- _EXERCISE AIM_: Rewrite every row below with "Instruction" swapped for "Directive" and nothing else altered.

--- Start RECORDS SUPPLIED ---

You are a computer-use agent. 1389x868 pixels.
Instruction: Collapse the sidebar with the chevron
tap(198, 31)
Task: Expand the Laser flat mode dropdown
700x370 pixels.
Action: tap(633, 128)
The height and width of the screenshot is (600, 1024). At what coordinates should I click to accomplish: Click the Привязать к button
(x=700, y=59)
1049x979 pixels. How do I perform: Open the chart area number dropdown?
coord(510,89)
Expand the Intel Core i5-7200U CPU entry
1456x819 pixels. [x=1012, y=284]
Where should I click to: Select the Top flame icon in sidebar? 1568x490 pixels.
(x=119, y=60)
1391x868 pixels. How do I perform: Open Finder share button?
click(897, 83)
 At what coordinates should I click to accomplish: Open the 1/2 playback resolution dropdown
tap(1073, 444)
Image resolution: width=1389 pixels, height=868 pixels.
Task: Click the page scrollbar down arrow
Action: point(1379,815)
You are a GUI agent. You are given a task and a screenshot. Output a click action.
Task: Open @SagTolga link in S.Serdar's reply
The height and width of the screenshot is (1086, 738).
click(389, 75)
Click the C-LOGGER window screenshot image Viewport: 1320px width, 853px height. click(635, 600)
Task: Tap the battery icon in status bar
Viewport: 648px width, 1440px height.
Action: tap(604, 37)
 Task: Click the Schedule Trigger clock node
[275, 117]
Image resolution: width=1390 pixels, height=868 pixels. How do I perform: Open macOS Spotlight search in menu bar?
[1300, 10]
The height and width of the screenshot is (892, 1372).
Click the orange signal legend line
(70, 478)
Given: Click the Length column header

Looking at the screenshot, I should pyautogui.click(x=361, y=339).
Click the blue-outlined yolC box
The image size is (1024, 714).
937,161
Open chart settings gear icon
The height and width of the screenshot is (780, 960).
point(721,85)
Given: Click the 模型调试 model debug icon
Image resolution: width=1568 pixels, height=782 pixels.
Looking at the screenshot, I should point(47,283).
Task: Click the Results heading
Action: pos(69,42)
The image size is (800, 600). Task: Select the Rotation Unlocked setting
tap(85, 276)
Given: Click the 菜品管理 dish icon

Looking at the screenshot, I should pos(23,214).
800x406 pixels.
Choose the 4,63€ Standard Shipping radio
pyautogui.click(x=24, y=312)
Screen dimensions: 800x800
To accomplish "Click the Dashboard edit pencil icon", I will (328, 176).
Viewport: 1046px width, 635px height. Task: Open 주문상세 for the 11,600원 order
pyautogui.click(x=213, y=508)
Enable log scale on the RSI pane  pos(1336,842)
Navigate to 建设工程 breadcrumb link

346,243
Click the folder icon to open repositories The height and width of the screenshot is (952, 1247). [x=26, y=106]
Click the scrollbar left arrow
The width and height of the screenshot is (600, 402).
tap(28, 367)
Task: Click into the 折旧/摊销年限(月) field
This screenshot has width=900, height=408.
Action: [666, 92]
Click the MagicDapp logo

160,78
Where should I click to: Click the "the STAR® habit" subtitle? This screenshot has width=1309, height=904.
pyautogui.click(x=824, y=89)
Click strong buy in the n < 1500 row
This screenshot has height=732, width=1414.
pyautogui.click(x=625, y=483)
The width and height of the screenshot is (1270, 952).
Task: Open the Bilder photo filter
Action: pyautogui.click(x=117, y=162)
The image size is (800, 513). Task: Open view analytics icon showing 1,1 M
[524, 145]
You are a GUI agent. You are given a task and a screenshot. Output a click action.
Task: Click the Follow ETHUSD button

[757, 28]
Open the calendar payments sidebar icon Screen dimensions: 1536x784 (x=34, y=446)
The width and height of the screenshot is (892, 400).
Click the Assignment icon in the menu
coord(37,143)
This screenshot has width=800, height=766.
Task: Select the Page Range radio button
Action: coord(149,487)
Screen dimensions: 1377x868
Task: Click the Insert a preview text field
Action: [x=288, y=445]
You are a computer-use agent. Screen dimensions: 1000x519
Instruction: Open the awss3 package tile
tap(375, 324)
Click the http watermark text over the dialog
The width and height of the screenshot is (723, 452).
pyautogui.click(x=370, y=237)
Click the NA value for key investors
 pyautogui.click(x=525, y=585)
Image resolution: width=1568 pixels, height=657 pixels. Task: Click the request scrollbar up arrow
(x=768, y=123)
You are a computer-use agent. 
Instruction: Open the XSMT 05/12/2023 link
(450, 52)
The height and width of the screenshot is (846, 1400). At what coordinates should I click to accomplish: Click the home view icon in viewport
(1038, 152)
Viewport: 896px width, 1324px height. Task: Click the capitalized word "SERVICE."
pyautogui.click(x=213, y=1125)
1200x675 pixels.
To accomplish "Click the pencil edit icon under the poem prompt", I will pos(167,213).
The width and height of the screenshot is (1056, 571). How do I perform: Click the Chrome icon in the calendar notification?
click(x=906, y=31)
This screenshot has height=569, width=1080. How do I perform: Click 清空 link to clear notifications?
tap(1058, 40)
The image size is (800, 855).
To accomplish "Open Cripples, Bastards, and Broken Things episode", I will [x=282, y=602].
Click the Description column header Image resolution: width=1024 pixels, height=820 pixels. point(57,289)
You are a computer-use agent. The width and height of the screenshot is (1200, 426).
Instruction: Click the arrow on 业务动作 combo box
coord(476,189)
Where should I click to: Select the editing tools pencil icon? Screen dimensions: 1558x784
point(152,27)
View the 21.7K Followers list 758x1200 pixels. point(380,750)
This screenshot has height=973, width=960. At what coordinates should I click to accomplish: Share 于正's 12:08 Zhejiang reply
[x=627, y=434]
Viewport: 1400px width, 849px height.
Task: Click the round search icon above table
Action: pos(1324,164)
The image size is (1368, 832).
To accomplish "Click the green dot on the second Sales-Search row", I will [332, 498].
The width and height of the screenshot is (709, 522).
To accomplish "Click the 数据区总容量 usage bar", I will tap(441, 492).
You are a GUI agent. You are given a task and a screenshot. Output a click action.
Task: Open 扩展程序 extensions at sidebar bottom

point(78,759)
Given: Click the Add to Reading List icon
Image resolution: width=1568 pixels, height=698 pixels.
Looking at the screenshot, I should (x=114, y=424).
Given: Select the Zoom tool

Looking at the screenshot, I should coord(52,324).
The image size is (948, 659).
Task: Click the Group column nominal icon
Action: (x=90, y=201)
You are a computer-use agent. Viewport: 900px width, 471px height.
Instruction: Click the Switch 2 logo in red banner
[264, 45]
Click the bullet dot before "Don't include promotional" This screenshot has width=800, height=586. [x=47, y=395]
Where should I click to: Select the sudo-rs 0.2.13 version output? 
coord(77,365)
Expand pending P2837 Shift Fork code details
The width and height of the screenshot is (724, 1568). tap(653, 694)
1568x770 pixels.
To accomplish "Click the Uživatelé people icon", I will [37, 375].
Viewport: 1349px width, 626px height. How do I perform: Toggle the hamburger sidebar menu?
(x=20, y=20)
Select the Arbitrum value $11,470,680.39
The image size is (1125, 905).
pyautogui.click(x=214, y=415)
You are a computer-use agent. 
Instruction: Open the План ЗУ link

--- End RECORDS SUPPLIED ---

- _OUTPUT BELOW_:
You are a computer-use agent. 1389x868 pixels.
Directive: Collapse the sidebar with the chevron
tap(198, 31)
Task: Expand the Laser flat mode dropdown
700x370 pixels.
Action: tap(633, 128)
The height and width of the screenshot is (600, 1024). At what coordinates should I click to accomplish: Click the Привязать к button
(x=700, y=59)
1049x979 pixels. How do I perform: Open the chart area number dropdown?
coord(510,89)
Expand the Intel Core i5-7200U CPU entry
1456x819 pixels. [x=1012, y=284]
Where should I click to: Select the Top flame icon in sidebar? 1568x490 pixels.
(x=119, y=60)
1391x868 pixels. How do I perform: Open Finder share button?
click(897, 83)
 At what coordinates should I click to accomplish: Open the 1/2 playback resolution dropdown
tap(1073, 444)
Image resolution: width=1389 pixels, height=868 pixels.
Task: Click the page scrollbar down arrow
Action: point(1379,815)
You are a GUI agent. You are given a task and a screenshot. Output a click action.
Task: Open @SagTolga link in S.Serdar's reply
The height and width of the screenshot is (1086, 738).
click(389, 75)
Click the C-LOGGER window screenshot image Viewport: 1320px width, 853px height. click(635, 600)
Task: Tap the battery icon in status bar
Viewport: 648px width, 1440px height.
Action: tap(604, 37)
 Task: Click the Schedule Trigger clock node
[275, 117]
Image resolution: width=1390 pixels, height=868 pixels. How do I perform: Open macOS Spotlight search in menu bar?
[1300, 10]
The height and width of the screenshot is (892, 1372).
Click the orange signal legend line
(70, 478)
Given: Click the Length column header

Looking at the screenshot, I should pyautogui.click(x=361, y=339).
Click the blue-outlined yolC box
The image size is (1024, 714).
937,161
Open chart settings gear icon
The height and width of the screenshot is (780, 960).
point(721,85)
Given: Click the 模型调试 model debug icon
Image resolution: width=1568 pixels, height=782 pixels.
Looking at the screenshot, I should point(47,283).
Task: Click the Results heading
Action: pos(69,42)
The image size is (800, 600). Task: Select the Rotation Unlocked setting
tap(85, 276)
Given: Click the 菜品管理 dish icon

Looking at the screenshot, I should pos(23,214).
800x406 pixels.
Choose the 4,63€ Standard Shipping radio
pyautogui.click(x=24, y=312)
Screen dimensions: 800x800
To accomplish "Click the Dashboard edit pencil icon", I will (328, 176).
Viewport: 1046px width, 635px height. Task: Open 주문상세 for the 11,600원 order
pyautogui.click(x=213, y=508)
Enable log scale on the RSI pane  pos(1336,842)
Navigate to 建设工程 breadcrumb link

346,243
Click the folder icon to open repositories The height and width of the screenshot is (952, 1247). [x=26, y=106]
Click the scrollbar left arrow
The width and height of the screenshot is (600, 402).
tap(28, 367)
Task: Click into the 折旧/摊销年限(月) field
This screenshot has width=900, height=408.
Action: [666, 92]
Click the MagicDapp logo

160,78
Where should I click to: Click the "the STAR® habit" subtitle? This screenshot has width=1309, height=904.
pyautogui.click(x=824, y=89)
Click strong buy in the n < 1500 row
This screenshot has height=732, width=1414.
pyautogui.click(x=625, y=483)
The width and height of the screenshot is (1270, 952).
Task: Open the Bilder photo filter
Action: pyautogui.click(x=117, y=162)
The image size is (800, 513). Task: Open view analytics icon showing 1,1 M
[524, 145]
You are a GUI agent. You are given a task and a screenshot. Output a click action.
Task: Click the Follow ETHUSD button

[757, 28]
Open the calendar payments sidebar icon Screen dimensions: 1536x784 (x=34, y=446)
The width and height of the screenshot is (892, 400).
Click the Assignment icon in the menu
coord(37,143)
This screenshot has width=800, height=766.
Task: Select the Page Range radio button
Action: coord(149,487)
Screen dimensions: 1377x868
Task: Click the Insert a preview text field
Action: [x=288, y=445]
You are a computer-use agent. Screen dimensions: 1000x519
Directive: Open the awss3 package tile
tap(375, 324)
Click the http watermark text over the dialog
The width and height of the screenshot is (723, 452).
pyautogui.click(x=370, y=237)
Click the NA value for key investors
 pyautogui.click(x=525, y=585)
Image resolution: width=1568 pixels, height=657 pixels. Task: Click the request scrollbar up arrow
(x=768, y=123)
You are a computer-use agent. 
Directive: Open the XSMT 05/12/2023 link
(450, 52)
The height and width of the screenshot is (846, 1400). At what coordinates should I click to accomplish: Click the home view icon in viewport
(1038, 152)
Viewport: 896px width, 1324px height. Task: Click the capitalized word "SERVICE."
pyautogui.click(x=213, y=1125)
1200x675 pixels.
To accomplish "Click the pencil edit icon under the poem prompt", I will pos(167,213).
The width and height of the screenshot is (1056, 571). How do I perform: Click the Chrome icon in the calendar notification?
click(x=906, y=31)
This screenshot has height=569, width=1080. How do I perform: Click 清空 link to clear notifications?
tap(1058, 40)
The image size is (800, 855).
To accomplish "Open Cripples, Bastards, and Broken Things episode", I will [x=282, y=602].
Click the Description column header Image resolution: width=1024 pixels, height=820 pixels. point(57,289)
You are a computer-use agent. The width and height of the screenshot is (1200, 426).
Directive: Click the arrow on 业务动作 combo box
coord(476,189)
Where should I click to: Select the editing tools pencil icon? Screen dimensions: 1558x784
point(152,27)
View the 21.7K Followers list 758x1200 pixels. point(380,750)
This screenshot has height=973, width=960. At what coordinates should I click to accomplish: Share 于正's 12:08 Zhejiang reply
[x=627, y=434]
Viewport: 1400px width, 849px height.
Task: Click the round search icon above table
Action: pos(1324,164)
The image size is (1368, 832).
To accomplish "Click the green dot on the second Sales-Search row", I will [332, 498].
The width and height of the screenshot is (709, 522).
To accomplish "Click the 数据区总容量 usage bar", I will tap(441, 492).
You are a GUI agent. You are given a task and a screenshot. Output a click action.
Task: Open 扩展程序 extensions at sidebar bottom

point(78,759)
Given: Click the Add to Reading List icon
Image resolution: width=1568 pixels, height=698 pixels.
Looking at the screenshot, I should (x=114, y=424).
Given: Select the Zoom tool

Looking at the screenshot, I should coord(52,324).
The image size is (948, 659).
Task: Click the Group column nominal icon
Action: (x=90, y=201)
You are a computer-use agent. Viewport: 900px width, 471px height.
Directive: Click the Switch 2 logo in red banner
[264, 45]
Click the bullet dot before "Don't include promotional" This screenshot has width=800, height=586. [x=47, y=395]
Where should I click to: Select the sudo-rs 0.2.13 version output? 
coord(77,365)
Expand pending P2837 Shift Fork code details
The width and height of the screenshot is (724, 1568). tap(653, 694)
1568x770 pixels.
To accomplish "Click the Uživatelé people icon", I will [37, 375].
Viewport: 1349px width, 626px height. How do I perform: Toggle the hamburger sidebar menu?
(x=20, y=20)
Select the Arbitrum value $11,470,680.39
The image size is (1125, 905).
pyautogui.click(x=214, y=415)
You are a computer-use agent. 
Directive: Open the План ЗУ link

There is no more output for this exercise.